The words of language are carriers of complex features. These features may come within the scope of surface aspects (number of letters, number of syllables, etc.), use-related aspects of language (usage frequency, grammatical category, etc.), or aspects relating to in-depth treatment (concreteness, imagery, emotions, etc.). The emotional characterization of words permits the control of experimental materials according to variables that influence complex cognitive processes (Bargh, Chaiken, Raymond, & Hymes, 1996; Klauer, 1997) and authorizes the establishment of an empirical base to determine the valence of emotional texts (Leveau, Jhean-Larose, & Denhière, 2011). Two approaches dominate this characterization. The first approach considers the discrete emotion to which the words refer; the other approach focuses on evaluating these terms along one or more emotional dimension. In a dimensional representation of emotions, valence (from unpleasant to pleasant) and arousal (from calm to excited) are usually considered to be primary characteristics (Russell, 2003). In French, seven norms characterize words in valence (Bonin, Méot, Aubert, Niedenthal, & Capelle-Toczek, 2003; Messina, Morais, & Cantraine, 1989; Niedenthal, Auxiette, Nugier, Dalle, Bonin, & Fayol, 2004; Painchaud, 2005; Syssau & Font, 2003; Vikis-Freibergs, 1976) or in valence and arousal (Leleu, 1987). Other norms for valence or arousal characteristics exist in English (Bradley & Lang, 1999), German (Võ, Conrad, Kuchinke, Urton, Hofmann, & Jacobs, 2009), Spanish (Redondo, Fraga, Pradròn, & Montserrat, 2007), Italian (Zammuner, 1998), and Finnish (Eilola & Havelka, 2010). In a discrete representation of emotions, some emotions have a specific status and are considered as basic because (1) they exist in all cultures and in some higher animals, (2) they are universally associated with characteristic facial expressions, or (3) they have an adaptive role for the individual or for the species. Thus, basic emotions can be combined to form more complex emotions (Johnson-Laird & Oatley, 1989). Usual negative basic emotions are fear, anger, sadness, and disgust, and one usual positive basic emotion is happiness. Surprise is also considered as a basic nonvalenced emotion by some authors (Ekman, 1992).

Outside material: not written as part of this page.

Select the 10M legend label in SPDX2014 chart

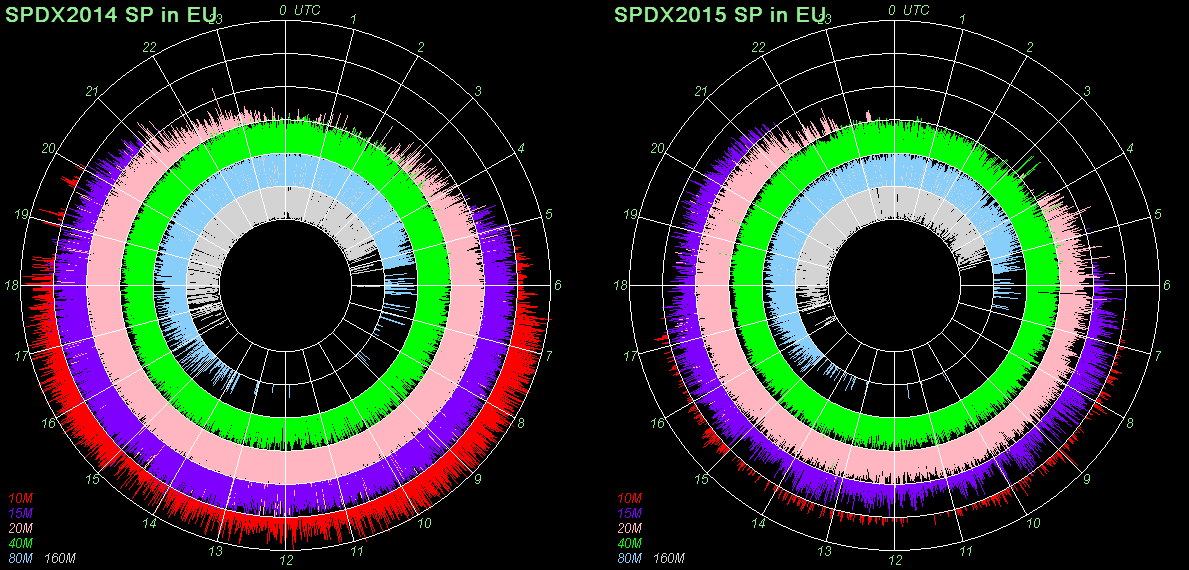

The conceptualization of words denoting emotions, like other words of the French language and, in particular, those relating to abstract concepts, is constructed through the use that individuals make of these words. The experiential and linguistic environments of a term are therefore crucial to providing it with meaning and, in particular, with emotional characteristics. If we refer to Western languages, it may not be reasonable to consider the French word désir as the equivalent of the English desire, of the Italian desiderio, of the Spanish deseo, or of the German Wunch. On the contrary, we can consider an intercultural and interlingual invariance, based on the homogeneity of the mental representation associated with a term (Johnson-Laird, 1983), and assume that emotional characteristics are stable regardless of the language in which this term is expressed. Zammuner (1998) compared the results of evaluations of emotional words in English and Italian and observed a strong correlation between the ratings of the valence of words in Italian and English (Cronbach α = .88). However, few studies have extended this comparison to other Western languages, and to our knowledge, no comparison has ever been made of how people from different countries evaluate the characteristics of emotional words of the same language. Finally, if the conceptualization of the emotional components of a word is highly based on experiential data, what is the stability of these components over time?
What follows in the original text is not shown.